(Items from a dataset)
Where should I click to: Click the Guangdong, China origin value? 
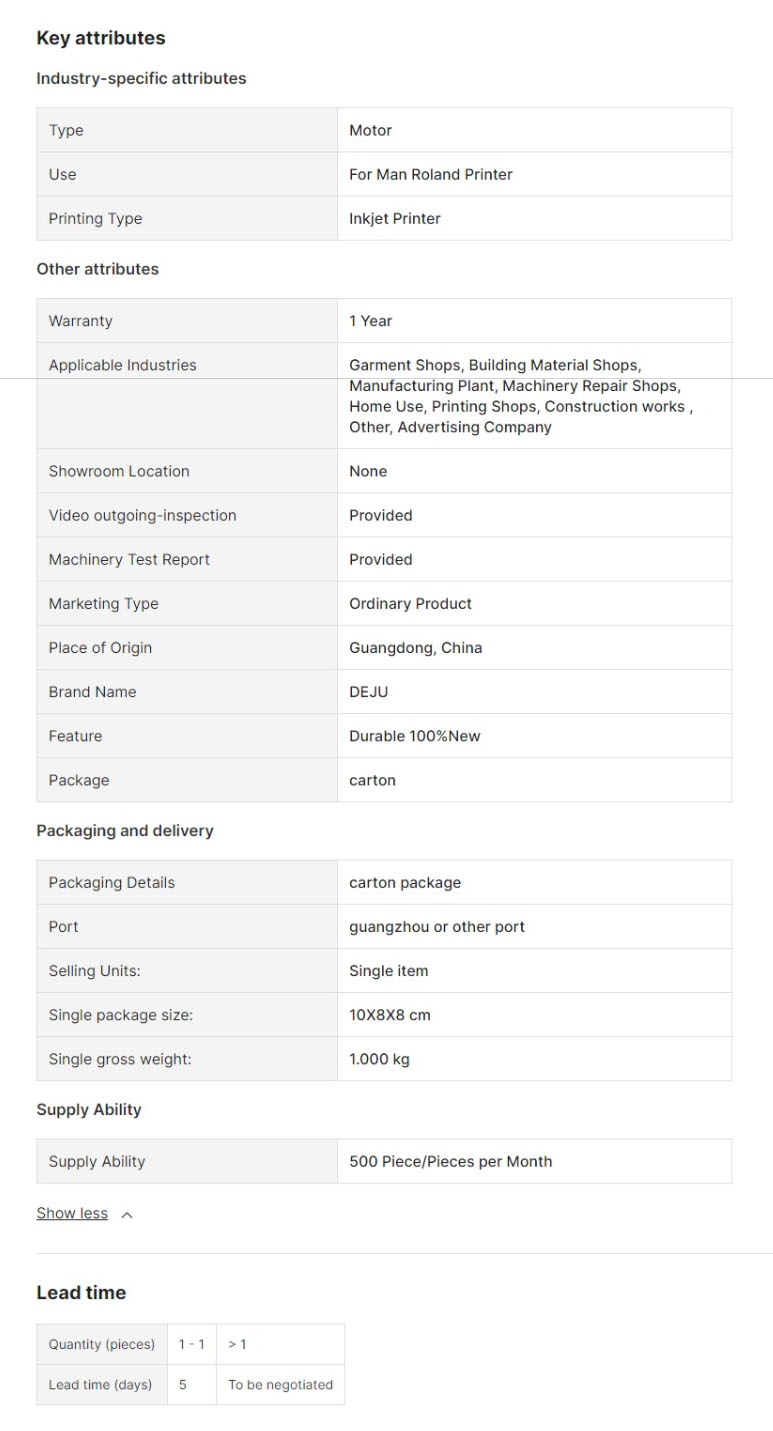coord(416,647)

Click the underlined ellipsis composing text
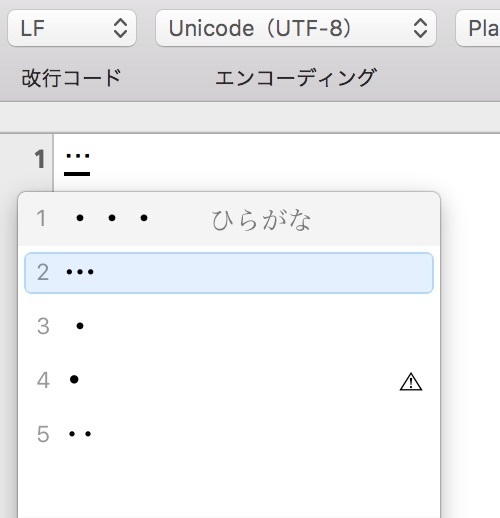click(77, 164)
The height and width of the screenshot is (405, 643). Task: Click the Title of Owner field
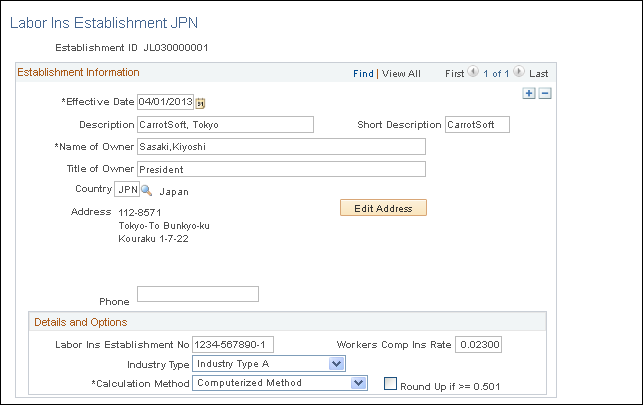(281, 169)
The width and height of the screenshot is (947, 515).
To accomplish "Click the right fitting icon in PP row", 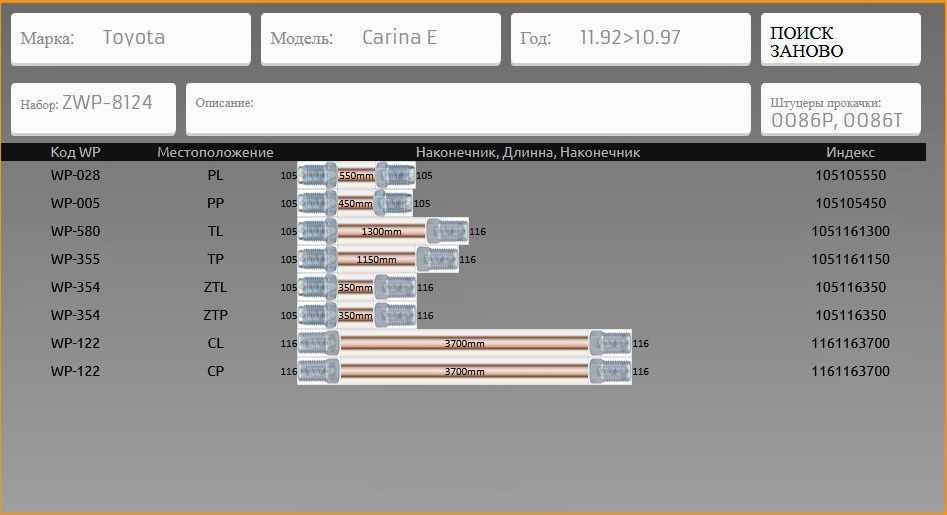I will coord(392,204).
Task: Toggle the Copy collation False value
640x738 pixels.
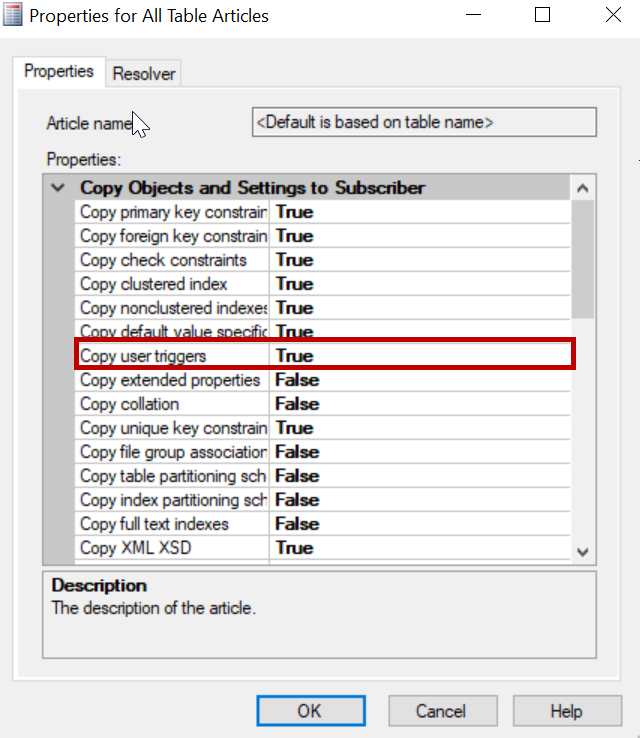Action: pos(420,404)
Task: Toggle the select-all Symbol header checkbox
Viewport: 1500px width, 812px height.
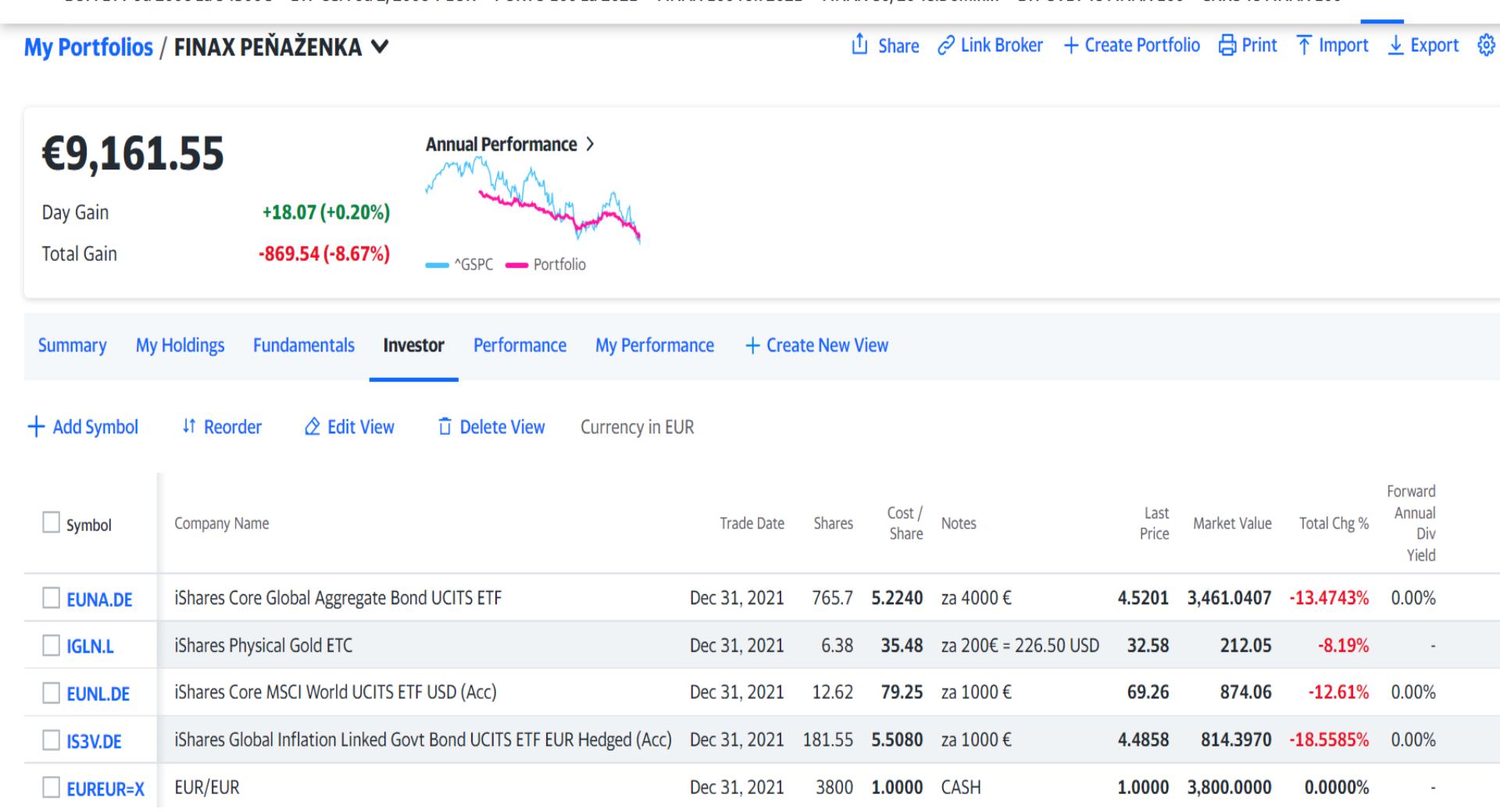Action: pos(51,522)
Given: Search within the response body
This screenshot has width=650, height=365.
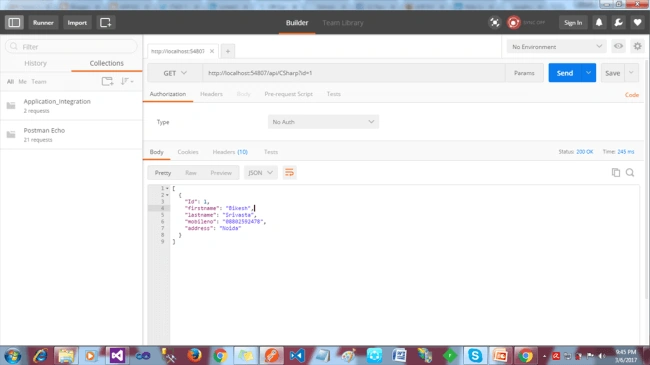Looking at the screenshot, I should point(630,173).

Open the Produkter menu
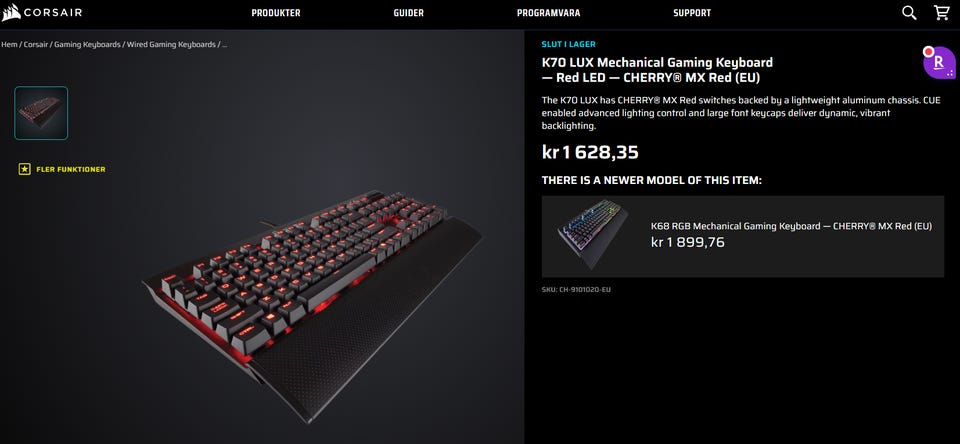(x=276, y=13)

- **Problem**:
Repeat only the lines from the line with "Viewport: 1500px width, 812px height." to the end of the entries, including both the first and the last line, and drop every picture.

- **Reply to the task**:
Viewport: 1500px width, 812px height.
Action: pos(51,522)
Given: Search within the response body
This screenshot has width=650, height=365.
Looking at the screenshot, I should point(630,173).

Open the Produkter menu
(x=276, y=13)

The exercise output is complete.